I find it interesting that very few people know about the "cd -" command (goto previous directory). I find it invaluable, but never see anyone else use it (this tutorial included).
"cd -" and also using "cd" with no arguments to get back to $HOME are great tips. I also have a bash function called "up" to get back N directories up the hierarchy so I can do "up 5" which is like "cd ../../../../.." but much easier to type.
up () {
if [[ $# -eq 1 && "$1" -gt 0 ]] ; then
local i d
for (( i = 0; i < $1; i++ )) ; do d="../$d" ; done
cd $d
else
echo "Usage: up N"
fi
}
I'm on my phone at the moment, but I did something similar except avoided the counting. I have a shell function called `ct` for "climb tree" where you specify the name of the directory you want to climb to; calling it will place you in the first directory above cwd whose name matches the argument and in addition I wrote a bash completion module for it so I only have to type minimal characters. I'll post the source for both shortly.
Looks like I wrote the tab-completion script on my work machine. I don't have access to it right now, but if I remember when I do have access I'll pastebin that as well.

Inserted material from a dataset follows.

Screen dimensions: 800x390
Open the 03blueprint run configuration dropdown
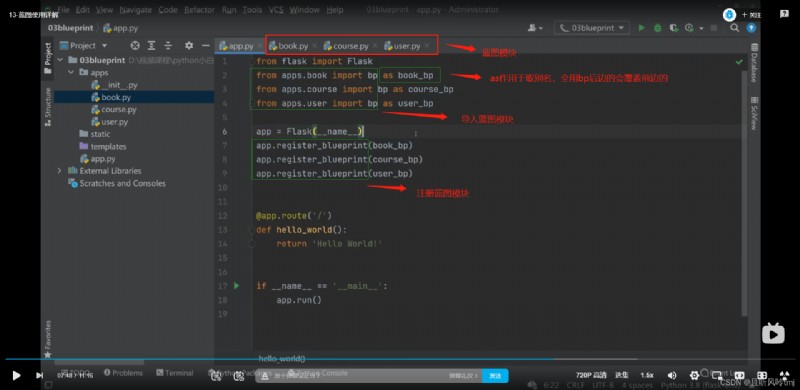[592, 28]
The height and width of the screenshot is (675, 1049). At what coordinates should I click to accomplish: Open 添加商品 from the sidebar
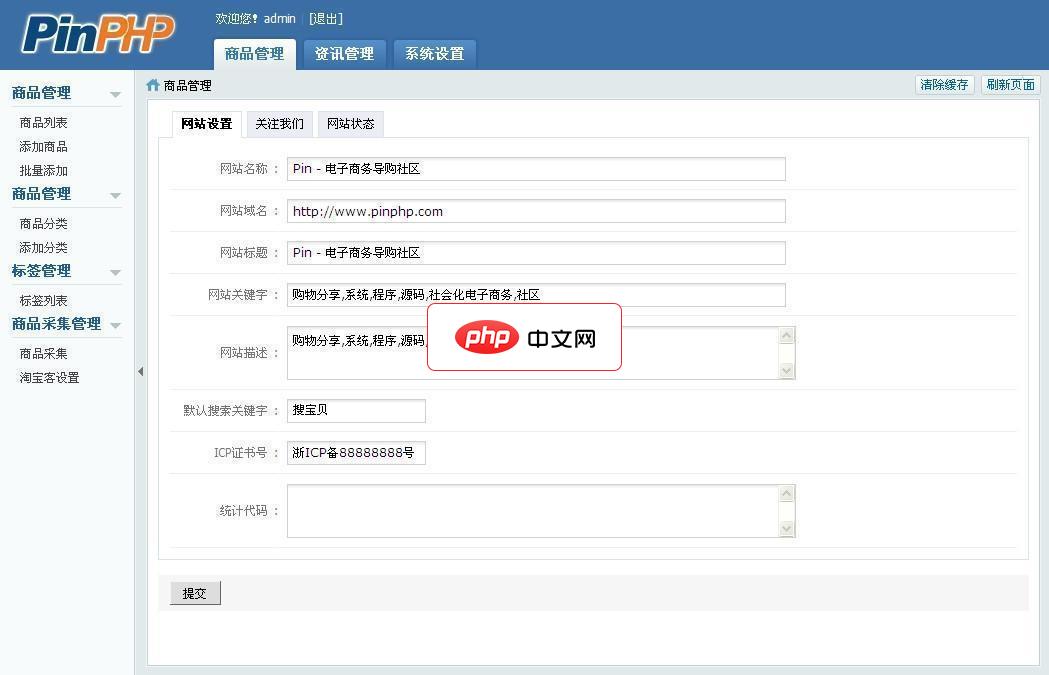click(42, 146)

I didn't know this one, and glad I do now! Is it possible that the other one I wish existed is already commonplace? I'd like to have an arg that cd's to a directory automatically after mkdir'ing it... or mv'ing a file to a directory.
Something like:
mkdir foo -go
and
mv foo ~/bar -go
... Probably simple enough to script, but I guess I'm too lazy at the moment.
# mkdir, cd into it
mkcd () {
mkdir -p "$*"
cd "$*"
}
Just copy and paste that at the end of your `.bashrc` or `.zshrc` file. You may also want to include this comment above it so you know why it’s written like that:
# from http://onethingwell.org/post/586977440/mkcd-improved
$_ in bash means the last argument of the previous command. So:
mkdir some/long/path/to/a/dir
cd $_
mv foo some/long/path/bar
cd $_
both work for what you want, and the extra keystrokes are so few that it hardly matters. The $_ is not specific to those two commands, so works for others as well, and is typically very useful because command sequences often tend to need the last argument of the previous command in the next command; un-tar-ing a .tar file and then going to the extracted directory is another example.